Конецкий любил Шкловского.
От этой любви его отговаривали.
Писатель Каверин писал влюблённому в мастера Шкловского подмастерью Конецкому (тому, впрочем, было уже ближе к шестидесяти, а Шкловский три года как лежал на Кунцевском кладбище):
«Шкловского Вы узнали в старости, а я знал его с 1921 года, когда он в моём пальто удрал в Финляндию, спасясь от верной гибели. Всю жизнь он отталкивался от себя, и всю жизнь это удавалось ему в разной степени, а в старости вообще не удалось. К сожалению, я был свидетелем трусости этого человека, которого сам Корнилов наградил за храбрость.
Я бы очень хотел Вас увидеть, тем более что у нас с Вами сложные отношения. Вы нравитесь мне больше, чем я Вам. Это объясняется просто: Вы, наверное, презираете Виктора Гюго, а я, несмотря на его мощное детское воображение, до сих пор перечитываю его с интересом. Впрочем, интересно уже то, что мы разные люди.
Книгу я ещё не дочитал и, может быть, напишу Вам ещё одно письмо, убедившись в том, что она не так грустна, как мне показалось…
Обнимаю Вас. Вениамин Каверин, 7.12.87».
Но каверинские оценки специфичны. Каверин всю жизнь ревновал Шкловского к друзьям, положению, литературе и чёрт знает к чему. Оценки Каверина сбиты, как прицел винтовки, по которой молотили камнем. Их полезно разбирать, а доверять ему не стоит.
Он слишком подвержен чувству мести.
А месть в мемуарах всегда вредит точности прицела.
Куда интереснее письмо одного друга Виктора Конецкого, которое выложили в Сети его читатели. (У них вообще очень трепетное и трогательное отношение к Конецкому — я бы сказал, редко встречающееся отношение к любимому писателю.)
Так вот, Конецкий вложил в книгу Шкловского «Энергия заблуждения» письмо своего друга Сергея Сергеевича Тхоржевского[143]. Это очень умное письмо, и жаль, что я не нашёл иной публикации, кроме как в Интернете.
Тхоржевский пишет Конецкому:
«4.11.81. Виктор, я хотел позвонить тебе по телефону — поделиться впечатлением, но подумал, что для телефонного разговора это слишком длинно, поэтому пишу.
Твоё сочинение о Шкловском я прочёл с большим интересом, причём увидел в нём два портрета: привлекательный — твой, и непривлекательный — Шкловского. Хотя, кажется, ты хотел его показать в лучшем виде.

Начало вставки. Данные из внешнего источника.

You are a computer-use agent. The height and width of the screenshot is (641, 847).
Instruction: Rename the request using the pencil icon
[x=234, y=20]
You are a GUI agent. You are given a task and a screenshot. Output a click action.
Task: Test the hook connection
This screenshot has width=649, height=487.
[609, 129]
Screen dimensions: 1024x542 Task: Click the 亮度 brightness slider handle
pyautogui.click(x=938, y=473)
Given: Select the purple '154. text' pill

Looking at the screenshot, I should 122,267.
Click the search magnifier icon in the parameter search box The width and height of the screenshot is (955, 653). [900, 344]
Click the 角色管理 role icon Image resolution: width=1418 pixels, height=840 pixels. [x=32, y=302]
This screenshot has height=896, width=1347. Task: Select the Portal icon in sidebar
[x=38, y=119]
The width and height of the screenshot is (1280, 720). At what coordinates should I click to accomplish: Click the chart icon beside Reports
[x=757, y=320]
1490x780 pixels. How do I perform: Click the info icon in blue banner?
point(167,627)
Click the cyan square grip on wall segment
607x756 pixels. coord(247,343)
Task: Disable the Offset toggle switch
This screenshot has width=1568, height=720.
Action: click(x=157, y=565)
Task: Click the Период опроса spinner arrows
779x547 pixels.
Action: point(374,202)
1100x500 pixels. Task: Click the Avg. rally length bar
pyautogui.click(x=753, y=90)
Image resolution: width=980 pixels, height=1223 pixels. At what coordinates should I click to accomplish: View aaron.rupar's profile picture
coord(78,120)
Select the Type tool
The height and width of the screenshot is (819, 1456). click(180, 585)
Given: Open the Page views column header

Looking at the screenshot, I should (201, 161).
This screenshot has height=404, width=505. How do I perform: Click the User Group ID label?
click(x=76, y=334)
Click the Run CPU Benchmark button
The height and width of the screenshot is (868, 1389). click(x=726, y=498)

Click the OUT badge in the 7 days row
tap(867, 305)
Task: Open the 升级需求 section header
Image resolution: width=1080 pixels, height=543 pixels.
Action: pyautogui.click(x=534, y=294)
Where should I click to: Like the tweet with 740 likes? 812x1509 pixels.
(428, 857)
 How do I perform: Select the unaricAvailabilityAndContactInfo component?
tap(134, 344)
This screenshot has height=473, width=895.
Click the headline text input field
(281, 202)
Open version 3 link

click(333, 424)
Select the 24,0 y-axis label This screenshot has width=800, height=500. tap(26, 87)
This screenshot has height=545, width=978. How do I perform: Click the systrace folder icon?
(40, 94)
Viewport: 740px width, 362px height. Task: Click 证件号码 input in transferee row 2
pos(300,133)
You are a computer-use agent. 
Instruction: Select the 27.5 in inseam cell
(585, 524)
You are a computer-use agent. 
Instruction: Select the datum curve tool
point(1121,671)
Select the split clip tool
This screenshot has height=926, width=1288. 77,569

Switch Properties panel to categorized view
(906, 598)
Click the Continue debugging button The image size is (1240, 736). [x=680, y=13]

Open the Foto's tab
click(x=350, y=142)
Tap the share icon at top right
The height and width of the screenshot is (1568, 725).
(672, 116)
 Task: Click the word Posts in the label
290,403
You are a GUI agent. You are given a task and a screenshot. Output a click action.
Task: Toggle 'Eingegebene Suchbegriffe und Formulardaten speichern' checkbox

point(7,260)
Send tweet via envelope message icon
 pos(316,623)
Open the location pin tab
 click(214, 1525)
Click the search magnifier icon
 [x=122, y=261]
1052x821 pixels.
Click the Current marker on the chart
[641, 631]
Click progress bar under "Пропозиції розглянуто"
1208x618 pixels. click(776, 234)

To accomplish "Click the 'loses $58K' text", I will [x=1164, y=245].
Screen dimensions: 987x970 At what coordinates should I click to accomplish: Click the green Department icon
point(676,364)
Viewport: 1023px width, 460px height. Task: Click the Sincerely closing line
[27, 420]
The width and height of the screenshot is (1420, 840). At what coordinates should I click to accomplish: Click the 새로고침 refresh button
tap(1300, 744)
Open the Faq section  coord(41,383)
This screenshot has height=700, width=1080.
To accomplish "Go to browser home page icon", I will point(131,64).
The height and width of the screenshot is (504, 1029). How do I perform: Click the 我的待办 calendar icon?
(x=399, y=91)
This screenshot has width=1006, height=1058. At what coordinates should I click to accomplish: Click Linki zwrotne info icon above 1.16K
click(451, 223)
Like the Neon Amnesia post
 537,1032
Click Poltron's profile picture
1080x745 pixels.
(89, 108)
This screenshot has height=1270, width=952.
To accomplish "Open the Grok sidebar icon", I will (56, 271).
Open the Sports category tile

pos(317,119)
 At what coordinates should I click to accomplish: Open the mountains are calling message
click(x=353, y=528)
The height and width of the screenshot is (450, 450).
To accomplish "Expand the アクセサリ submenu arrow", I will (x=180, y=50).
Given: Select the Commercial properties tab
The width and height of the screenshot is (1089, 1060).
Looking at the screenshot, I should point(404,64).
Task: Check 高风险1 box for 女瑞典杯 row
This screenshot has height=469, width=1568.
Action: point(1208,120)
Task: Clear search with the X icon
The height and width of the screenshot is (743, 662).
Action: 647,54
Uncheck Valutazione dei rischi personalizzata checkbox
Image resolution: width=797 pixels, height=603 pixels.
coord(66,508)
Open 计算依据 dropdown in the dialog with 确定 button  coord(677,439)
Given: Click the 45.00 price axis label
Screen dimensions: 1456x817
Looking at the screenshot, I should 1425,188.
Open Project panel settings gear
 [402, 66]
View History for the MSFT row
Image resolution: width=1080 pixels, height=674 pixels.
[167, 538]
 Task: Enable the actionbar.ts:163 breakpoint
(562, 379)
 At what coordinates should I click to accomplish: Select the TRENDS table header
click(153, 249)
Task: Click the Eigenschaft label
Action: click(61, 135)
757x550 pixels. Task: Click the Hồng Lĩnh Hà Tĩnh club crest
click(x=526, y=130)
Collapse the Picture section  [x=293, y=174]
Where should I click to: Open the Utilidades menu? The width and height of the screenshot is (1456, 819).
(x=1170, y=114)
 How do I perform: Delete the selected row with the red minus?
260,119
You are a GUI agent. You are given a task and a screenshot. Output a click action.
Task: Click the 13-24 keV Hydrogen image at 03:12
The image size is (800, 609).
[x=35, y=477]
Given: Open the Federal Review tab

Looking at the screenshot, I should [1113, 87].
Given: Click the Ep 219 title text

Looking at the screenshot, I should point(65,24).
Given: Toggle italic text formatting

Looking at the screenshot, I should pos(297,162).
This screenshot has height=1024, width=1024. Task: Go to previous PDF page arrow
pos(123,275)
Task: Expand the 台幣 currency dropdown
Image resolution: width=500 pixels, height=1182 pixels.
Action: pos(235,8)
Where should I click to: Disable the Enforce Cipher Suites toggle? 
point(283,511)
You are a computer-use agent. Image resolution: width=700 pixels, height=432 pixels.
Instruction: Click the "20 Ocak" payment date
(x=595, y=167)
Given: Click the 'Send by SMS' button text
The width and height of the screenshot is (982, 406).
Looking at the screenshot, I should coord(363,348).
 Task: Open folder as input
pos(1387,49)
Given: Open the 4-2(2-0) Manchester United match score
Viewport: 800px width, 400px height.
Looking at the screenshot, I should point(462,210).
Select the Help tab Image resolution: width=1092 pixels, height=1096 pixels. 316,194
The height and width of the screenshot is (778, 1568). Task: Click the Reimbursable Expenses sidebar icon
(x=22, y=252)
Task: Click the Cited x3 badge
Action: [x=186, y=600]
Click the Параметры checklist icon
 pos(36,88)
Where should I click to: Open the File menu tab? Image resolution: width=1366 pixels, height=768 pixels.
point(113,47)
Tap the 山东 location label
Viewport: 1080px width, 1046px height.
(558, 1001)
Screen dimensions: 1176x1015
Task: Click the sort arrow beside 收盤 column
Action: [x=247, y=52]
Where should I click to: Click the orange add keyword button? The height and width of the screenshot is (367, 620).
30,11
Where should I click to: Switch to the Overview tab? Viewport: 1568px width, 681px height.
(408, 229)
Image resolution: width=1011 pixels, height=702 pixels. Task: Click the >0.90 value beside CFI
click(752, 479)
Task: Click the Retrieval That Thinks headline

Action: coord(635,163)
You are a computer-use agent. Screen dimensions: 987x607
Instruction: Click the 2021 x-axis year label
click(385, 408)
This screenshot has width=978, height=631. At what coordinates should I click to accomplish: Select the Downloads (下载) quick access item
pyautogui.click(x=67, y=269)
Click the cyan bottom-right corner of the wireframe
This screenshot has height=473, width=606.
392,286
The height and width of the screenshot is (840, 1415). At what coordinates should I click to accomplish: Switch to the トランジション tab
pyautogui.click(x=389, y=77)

Ты приводишь своё письмо, в котором храбро признаёшься в кокетстве, но во всём, что ты написал, мне представляется кокетливым только вот это письмо. Когда писатель пишет: ах, какой я не такой — это, по-моему, и есть кокетство. А вот для Шкловского кокетство настолько, видимо, органично, что он без кокетства не умеет, без кокетства ему неинтересно.
Ты цитируешь набросок рассказа, сделанного Шкловским, и в нём есть такая фразочка: „Заря была на небе набекрень“. Я прочёл и вспомнил, как лет двадцать назад он выступал у нас в Доме писателей, говорил два часа без передыху, говорил занятно, остроумно и в какой-то момент, как бы вспоминая, медленно проговорил: „Была заря косым венком“. И вот эти его „заря набекрень“, и „заря косым венком“, на мой взгляд, нестерпимо манерны, да и невыразительны. Это не художественная ткань, это экзема. И у Шкловского она до сих пор чешется.
Из той давней речи Шкловского мне запомнилась только одна его мысль, действительно серьёзная и высказанная, кстати говоря, без всяких метафор. Он сказал, что пятнадцать лет не писал книг и предполагал, что напишет их потом. Но пятнадцать лет прошло, и он понял: всё, что он теперь напишет, будет уже нечто другое, никак не то самое. Что он отодвигал, откладывал все эти годы. Так что, ничего откладывать нельзя.
Конечно, умный, мыслящий человек, но совершенно ясно, почему ему не пишут читатели. Потому что его проза может удивлять и даже восхищать, но она никого не задевает за живое. Читая его книги, невозможно — ничему — сопереживать. Уметь заставить читателя сопереживать — это дар, которым ты обладаешь в высокой степени, а Шкловский не обладает начисто.
Он умеет поразить броской фразой, но это не задевает глубоко. „Женщина — полезная плесень. Как пенициллин“ — лихо сказано, но, вероятно, сам Шкловский не считает женщин полезной плесенью, а сказал — так, ради красного словца.